A Travellerspoint blog

June 2013

Volcanos, Crater Lakes, Mountains and Valentino Rossi

Trekking to Gunung Rinjani, Lombok

Now just as a prior warning I didnt meet Valantino Rossi the famous motorcycling champion, but all will be revealed.

As I stirred at 4:30am in the morning I was still unsure as to what to expect when taking on this trek. Sarah and I had heard murmurs of other people having a tough climb and it was a combination of that and other factors that meant that she decided to give it a miss. If I'm honest I wanted to push her a little bit to reconsider knowing that I would love to have another moment with her on top of a mountain. But as it was we both knew to separate was the best idea and I think in some way it gave both us a chance to have some alone time and experience something different as ultimately the dynamics change when you travel solo.

Work to complete
Copy out the travel blog entry about trekking to Gunung Rinjani in full, word for word.

Data lines
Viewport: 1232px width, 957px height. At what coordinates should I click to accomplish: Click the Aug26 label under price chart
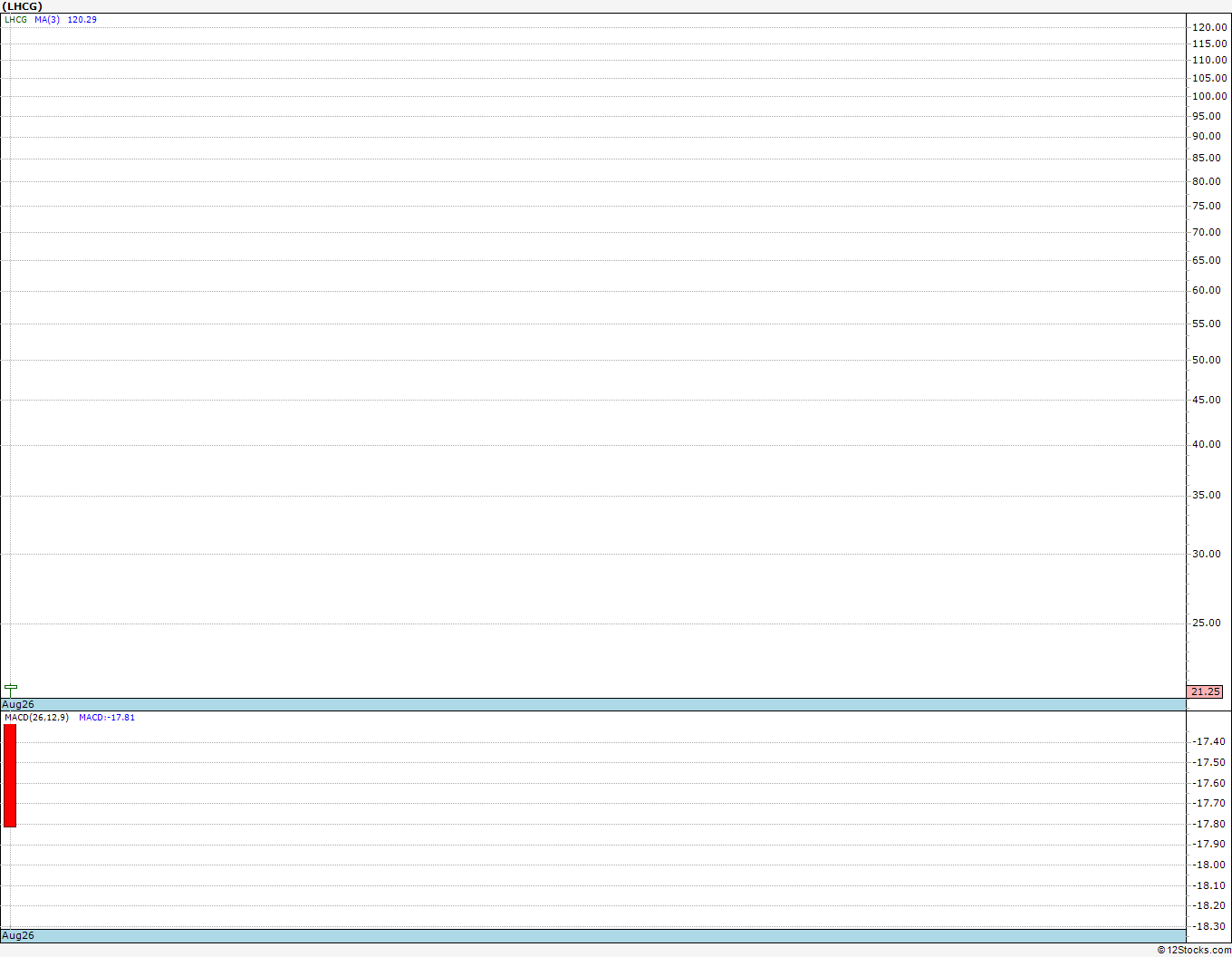tap(18, 704)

Expected answer
A Travellerspoint blog

June 2013

Volcanos, Crater Lakes, Mountains and Valentino Rossi

Trekking to Gunung Rinjani, Lombok

Now just as a prior warning I didnt meet Valantino Rossi the famous motorcycling champion, but all will be revealed.

As I stirred at 4:30am in the morning I was still unsure as to what to expect when taking on this trek. Sarah and I had heard murmurs of other people having a tough climb and it was a combination of that and other factors that meant that she decided to give it a miss. If I'm honest I wanted to push her a little bit to reconsider knowing that I would love to have another moment with her on top of a mountain. But as it was we both knew to separate was the best idea and I think in some way it gave both us a chance to have some alone time and experience something different as ultimately the dynamics change when you travel solo.